Is there a way to add only changed files to a docker image as a new layer - without resorting to docker commit?
Actually, the solution IS to use COPY . /app
as the OP is doing, there is however an open bug causing this not to work as expected on most systems
The only currently feasible workaround to this issue seems to be to use rsync to analyze the differences between the old and new images prior to pushing the new one, then use the changelog output to generate a tar-file containing the relevant changes which is subsequently COPY:ed to a new image layer.
This way, the layer sizes becomes a few bytes or kilobytes for smaller changes instead of 1.2 GB every time.
I put together documentation and scripts to help out with this over at https://github.com/neam/docker-diff-based-layers.

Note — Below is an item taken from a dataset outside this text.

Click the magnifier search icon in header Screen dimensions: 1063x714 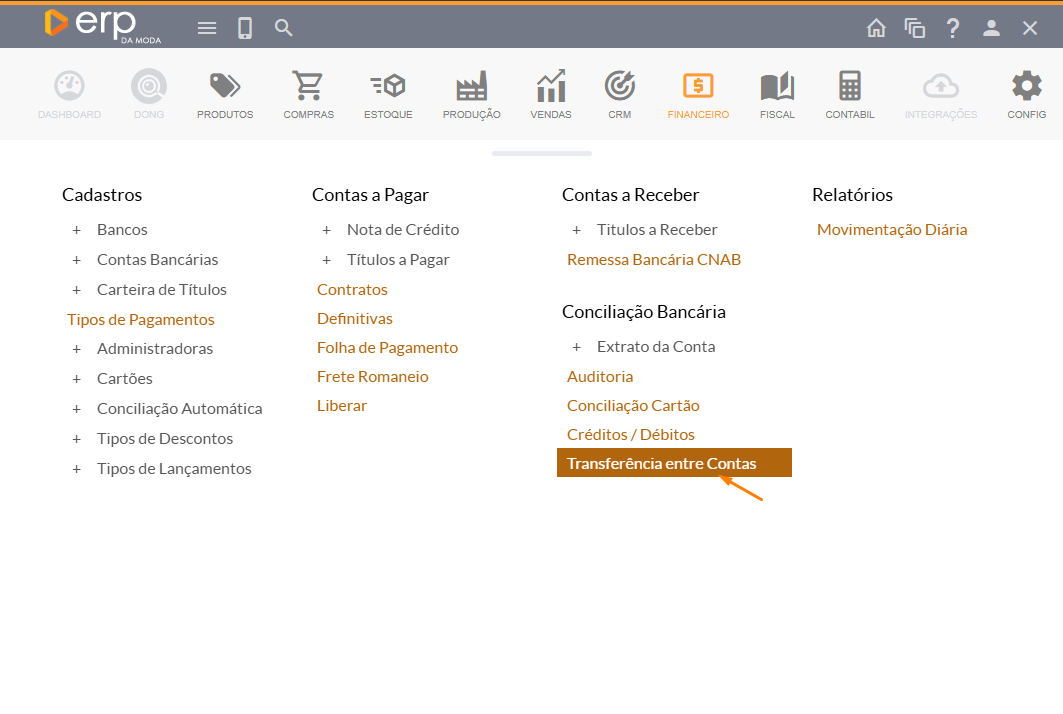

The end results are shown below:
Verify that basing the project images on the revision 1 image tag contents does not lead to desired outcome
Verify that subsequent COPY . /app
commands re-adds all files in every layer instead of only the files that have changed:
docker history sample-project:revision-2
Output:
IMAGE CREATED CREATED BY SIZE COMMENT
4a3115eaf267 3 seconds ago /bin/sh -c #(nop) COPY dir:61d102421e6692b677 16.78 MB
d4b30af167f4 25 seconds ago /bin/sh -c #(nop) COPY dir:68b8f374d8731b8ad8 16.78 MB
c898fe1daa44 2 minutes ago /bin/sh -c apt-get update && apt-get install 10.77 MB
39a8a358844a 4 months ago /bin/sh -c #(nop) CMD ["/bin/bash"] 0 B
b1dacad9c5c9 4 months ago /bin/sh -c #(nop) ADD file:5afd8eec1dc1e7666d 125.1 MB
Even though we added/changed only a few bytes, all files are re-added and 16.78 MB is added to the total image size.
Also, the file(s) that we removed did not get removed.

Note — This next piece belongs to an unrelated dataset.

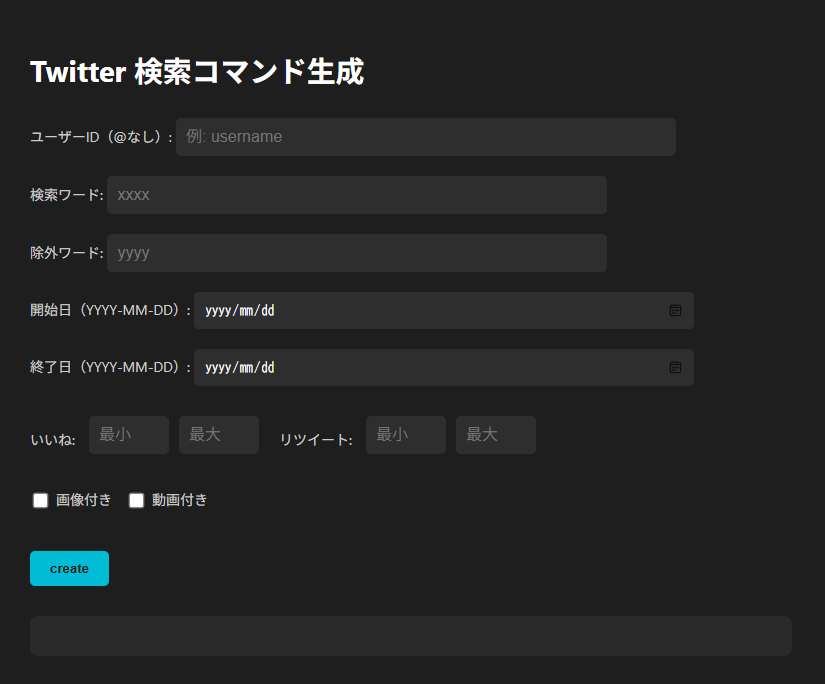The height and width of the screenshot is (684, 825).
Task: Click the リツイート label text
Action: [x=315, y=440]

Create an image with an optimized layer
export RESTRICT_DIFF_TO_PATH=/app
export OLD_IMAGE=sample-project:revision-1
export NEW_IMAGE=sample-project:revision-2
docker-compose -f rsync-image-diff.docker-compose.yml up
docker-compose -f shell.docker-compose.yml -f process-image-diff.docker-compose.yml up
cd output; docker build -t sample-project:revision-2-processed .; cd ..

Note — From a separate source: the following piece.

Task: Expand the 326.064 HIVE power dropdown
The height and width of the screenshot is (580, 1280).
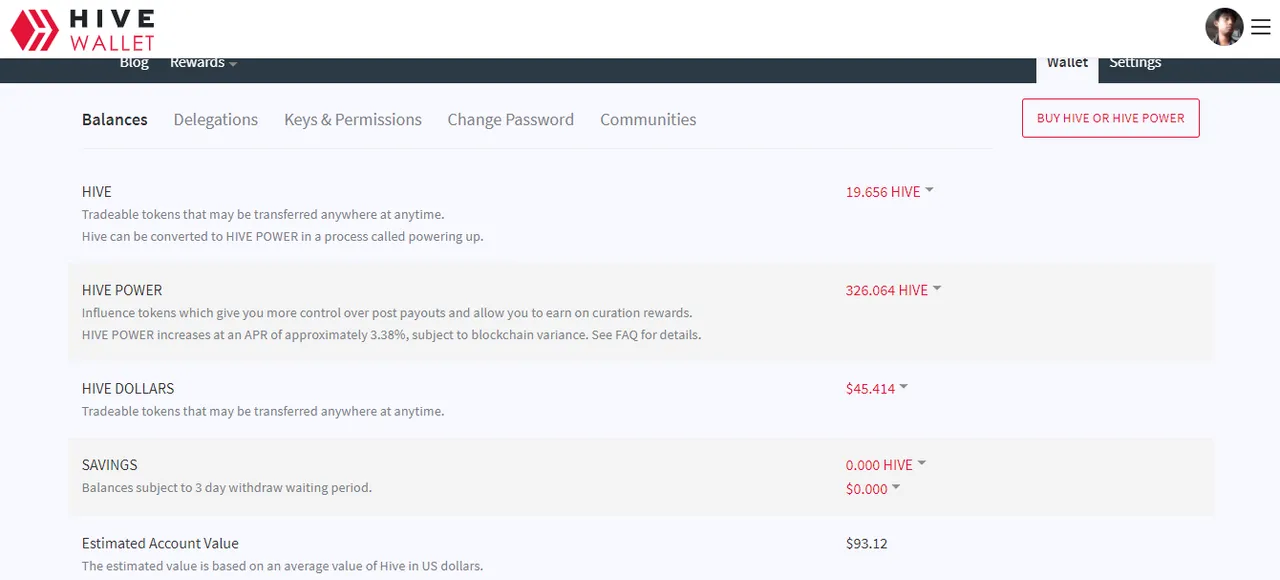Action: click(893, 290)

Verify that the processed new image has smaller sized layers with the changes:
docker history sample-project:revision-2-processed
Output:
IMAGE CREATED CREATED BY SIZE COMMENT
1920e750d362 24 seconds ago /bin/sh -c if [ -s /.files-to-remove.list ]; 0 B
1267bf926729 2 minutes ago /bin/sh -c #(nop) ADD file:5021c627243e841a45 19 B
d04a2181b62a 2 minutes ago /bin/sh -c #(nop) ADD file:14780990c926e673f2 264 B
d4b30af167f4 7 minutes ago /bin/sh -c #(nop) COPY dir:68b8f374d8731b8ad8 16.78 MB
c898fe1daa44 9 minutes ago /bin/sh -c apt-get update && apt-get install 10.77 MB
39a8a358844a 4 months ago /bin/sh -c #(nop) CMD ["/bin/bash"] 0 B
b1dacad9c5c9 4 months ago /bin/sh -c #(nop) ADD file:5afd8eec1dc1e7666d 125.1 MB
Verify that the processed new image contains the same contents as the original:
export RESTRICT_DIFF_TO_PATH=/app
export OLD_IMAGE=sample-project:revision-2
export NEW_IMAGE=sample-project:revision-2-processed
docker-compose -f rsync-image-diff.docker-compose.yml up
The output should indicate that there are no differences between the images/tags. Thus, the sample-project:revision-2-processed tag can now be pushed and deployed, leading to the same end result but without having to push an unnecessary 16.78M over the wire, leading to faster deploy cycles.
Docker caching works per layer / instruction in the Dockerfile. In this case the files used in that layer (everything in the build-context (.
)) are modified, so the layer needs to be rebuilt.
If there's specific parts of the code that don't change often, you could consider to add those in a separate layer, or even move those to a "base image"
FROM mybaseimage
COPY ./directories-that-dont-change-often /somewhere
COPY ./directories-that-change-often /somewhere
It may take some planning or restructuring for this to work, depending on your project, but may be worth doing.